Luciana Achugar: danza uruguaya del primer mundo
La danza uruguaya se sigue afirmando a paso rápido, y la presentación de un doble programa que por estos días ocupa a la Zavala Muniz es una prueba contundente de eso. Se trata de un espectáculo en dos partes, que denominadas Un retorno al amor, super natural y necesario y Franny & Zooey dará hoy a las 21 hs su última función.
Concebidas y dirigidas pro Luciana Achugar, ambas coreografías tienen un pie en cada hemisferio. Nacidas en Nueva York, donde la artista reside, furaon ensayadas luego en Montevideo, para ser ofrecidas con un plantel de cinco de las mejores bailarinas de este medio: Andrea Arobba, Carolina Besuievsky, Florecia Martinelli, Paula Giuria y Tamara Cubas, a las que se suma en la segunda parte del programa, la propia coreógrafa y bailarina en escena.
Las dos coreografías en cuestión son bien distintas, y juntas marcan unhito en la escena montevideana del presente. La primera surgió en una galería de arte, y conserva de ese origen un vínculo con la pintura, que las cinco intérpretes sacan de los bolsillos de sus túnicas y esparcen sobre dos paredes en ángulo, como manchas de sangre que dejan una huella. Sin embargo, el tema de la violencia y la represión se expresan en la obra no sólo a través de símbolos, sino por medio de un trabajo corporal que llega directo al espectador.
Es que la energía física y el concepto van juntos en estos dos trabajos, qeu cada bailarina de alguna manera adapta a su personalidad artística, a su sensualidad, a su manera de ser. La segunda coreografía conserva algunos elementos y agrega otros, entre estos últimos la proyección de los propios ensayos de la obra, que dialogan con lo que está sucediendo en vivo.
En la pantalla, dos gatos comparten la sala de ensayo con la artista, que termina buscando en ellos la naturalidad de los movimientos, la expresividad, la comodidad con el propio cuerpo. La inclusión del desnudo en la obra de Achugar es tan impactante como brutal y sofisticada a la vez. Un verdadero manifiesto por crear vínculos con mayor grado de humanidad.

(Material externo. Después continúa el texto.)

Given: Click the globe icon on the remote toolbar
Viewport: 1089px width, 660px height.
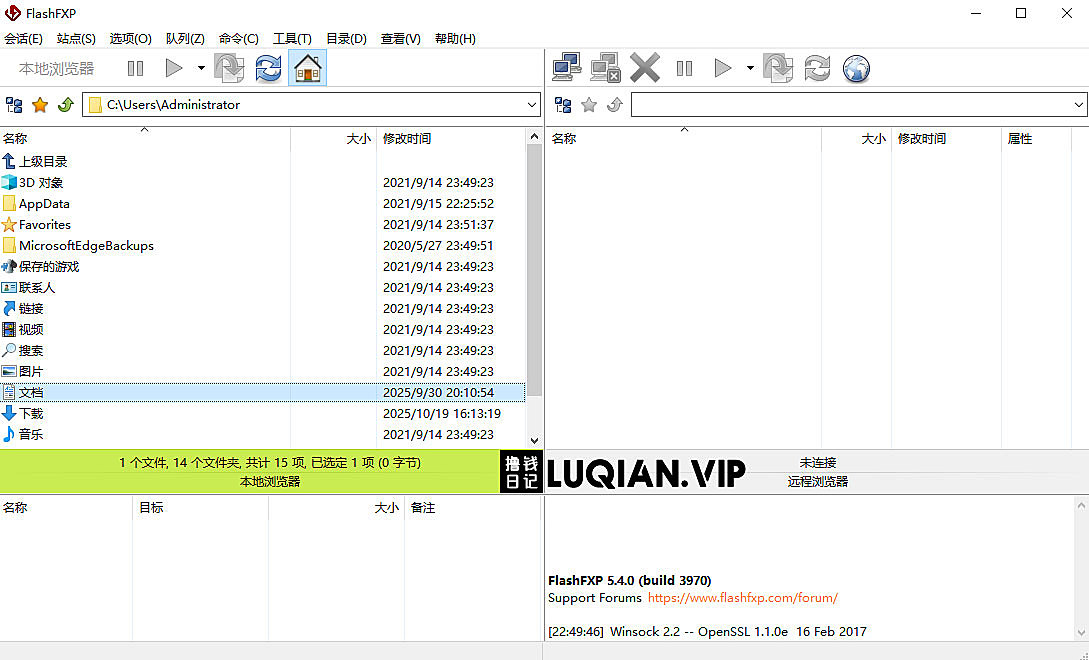Looking at the screenshot, I should click(x=857, y=68).
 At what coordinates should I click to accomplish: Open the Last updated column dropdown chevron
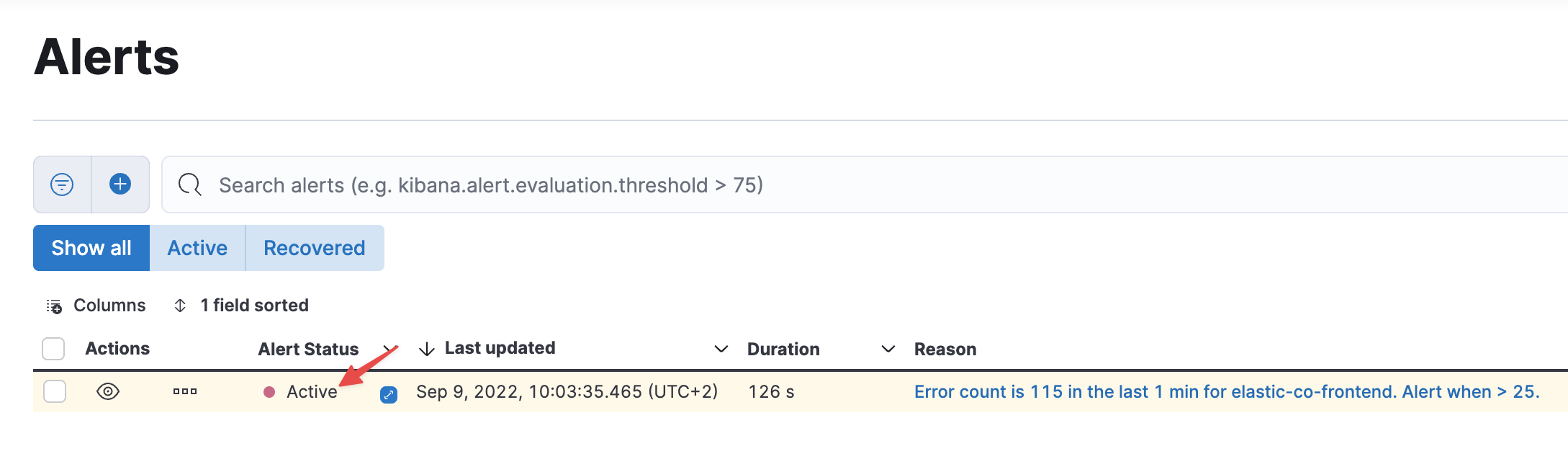coord(721,349)
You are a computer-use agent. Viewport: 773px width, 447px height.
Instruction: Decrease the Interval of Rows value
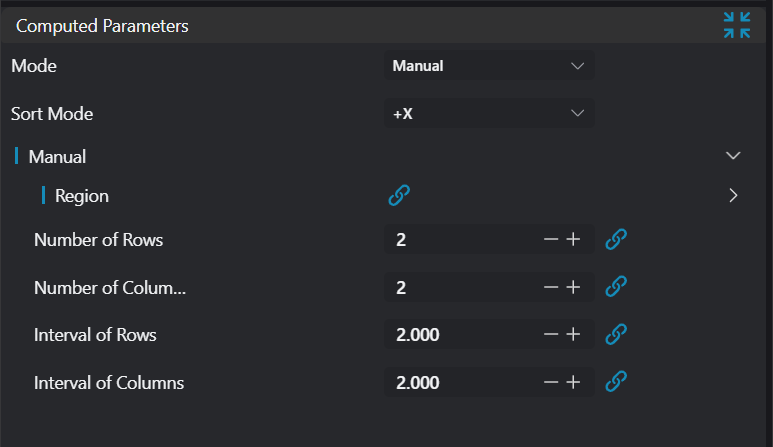[550, 334]
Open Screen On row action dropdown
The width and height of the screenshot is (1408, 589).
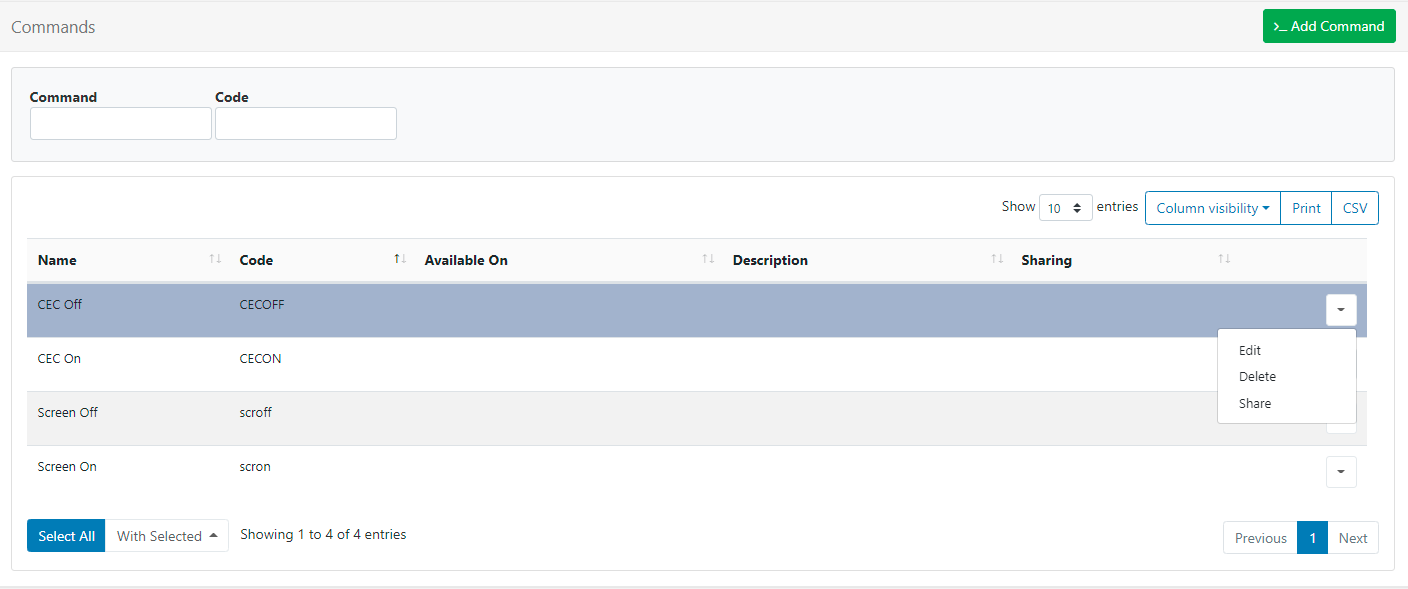[1341, 472]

Las coreografías, todas de gran intensidad, tiene por contrapartida como un guiño teatral, elemento que la propia directora subrayó en el debate que tuvo lugar a continuación del espectáculo en la función del pasado jueves. En ese sentido, lo doloroso de los temas tratados en escena encuentra siempre un contrapeso.

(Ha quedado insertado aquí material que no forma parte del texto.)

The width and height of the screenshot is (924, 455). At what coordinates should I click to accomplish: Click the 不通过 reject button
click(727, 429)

El escenario mayor del Solis presentó para el final del año una serie de grandes trabajos de danza, entre los que sobresalió el Grupo Corpo, de Brasil, con un espectacular despliegue de técnica, creatividad y sentido visual. En un código diferente, y desde una concepción más de cámara, las dos coreografías de Achugar y su realización a cargo de las cinco destacadas bailarinas, demostró que cada vez es menor la distancia entre la danza nacional y la extranjera.